» **Task prompt**
An answer that reproduces all the entries exactly is what is needed.

» **Pixel coordinate grounding data**
-.-.-
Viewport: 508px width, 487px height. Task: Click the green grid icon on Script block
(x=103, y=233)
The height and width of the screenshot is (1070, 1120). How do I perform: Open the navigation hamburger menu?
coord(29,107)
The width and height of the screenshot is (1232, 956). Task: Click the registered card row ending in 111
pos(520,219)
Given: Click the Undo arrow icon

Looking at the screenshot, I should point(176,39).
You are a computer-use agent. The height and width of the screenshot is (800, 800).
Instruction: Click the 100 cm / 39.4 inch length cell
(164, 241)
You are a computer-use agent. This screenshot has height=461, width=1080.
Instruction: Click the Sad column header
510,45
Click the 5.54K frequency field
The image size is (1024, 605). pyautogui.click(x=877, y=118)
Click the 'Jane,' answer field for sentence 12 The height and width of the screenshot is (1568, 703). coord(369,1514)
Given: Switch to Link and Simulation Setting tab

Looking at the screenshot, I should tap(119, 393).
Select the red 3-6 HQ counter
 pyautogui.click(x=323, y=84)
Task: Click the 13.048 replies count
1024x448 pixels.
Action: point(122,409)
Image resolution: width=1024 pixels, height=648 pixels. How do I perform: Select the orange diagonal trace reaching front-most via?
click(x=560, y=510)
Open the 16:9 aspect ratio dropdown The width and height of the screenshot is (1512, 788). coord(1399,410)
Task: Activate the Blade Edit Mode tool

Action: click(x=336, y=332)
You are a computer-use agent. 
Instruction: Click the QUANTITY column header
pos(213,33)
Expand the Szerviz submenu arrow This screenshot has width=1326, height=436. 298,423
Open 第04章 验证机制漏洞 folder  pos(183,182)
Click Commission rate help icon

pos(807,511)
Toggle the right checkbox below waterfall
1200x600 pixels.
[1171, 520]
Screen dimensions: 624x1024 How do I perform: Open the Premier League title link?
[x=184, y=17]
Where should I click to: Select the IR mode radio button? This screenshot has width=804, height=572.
-.-.-
» **Answer space**
Viewport: 508px width, 487px height. Task: Click the green grid icon on Script block
(x=103, y=233)
The height and width of the screenshot is (1070, 1120). How do I perform: Open the navigation hamburger menu?
coord(29,107)
The width and height of the screenshot is (1232, 956). Task: Click the registered card row ending in 111
pos(520,219)
Given: Click the Undo arrow icon

Looking at the screenshot, I should point(176,39).
You are a computer-use agent. The height and width of the screenshot is (800, 800).
Instruction: Click the 100 cm / 39.4 inch length cell
(164, 241)
You are a computer-use agent. This screenshot has height=461, width=1080.
Instruction: Click the Sad column header
510,45
Click the 5.54K frequency field
The image size is (1024, 605). pyautogui.click(x=877, y=118)
Click the 'Jane,' answer field for sentence 12 The height and width of the screenshot is (1568, 703). coord(369,1514)
Given: Switch to Link and Simulation Setting tab

Looking at the screenshot, I should tap(119, 393).
Select the red 3-6 HQ counter
 pyautogui.click(x=323, y=84)
Task: Click the 13.048 replies count
1024x448 pixels.
Action: point(122,409)
Image resolution: width=1024 pixels, height=648 pixels. How do I perform: Select the orange diagonal trace reaching front-most via?
click(x=560, y=510)
Open the 16:9 aspect ratio dropdown The width and height of the screenshot is (1512, 788). coord(1399,410)
Task: Activate the Blade Edit Mode tool

Action: click(x=336, y=332)
You are a computer-use agent. 
Instruction: Click the QUANTITY column header
pos(213,33)
Expand the Szerviz submenu arrow This screenshot has width=1326, height=436. 298,423
Open 第04章 验证机制漏洞 folder  pos(183,182)
Click Commission rate help icon

pos(807,511)
Toggle the right checkbox below waterfall
1200x600 pixels.
[1171, 520]
Screen dimensions: 624x1024 How do I perform: Open the Premier League title link?
[x=184, y=17]
Where should I click to: Select the IR mode radio button? This screenshot has width=804, height=572.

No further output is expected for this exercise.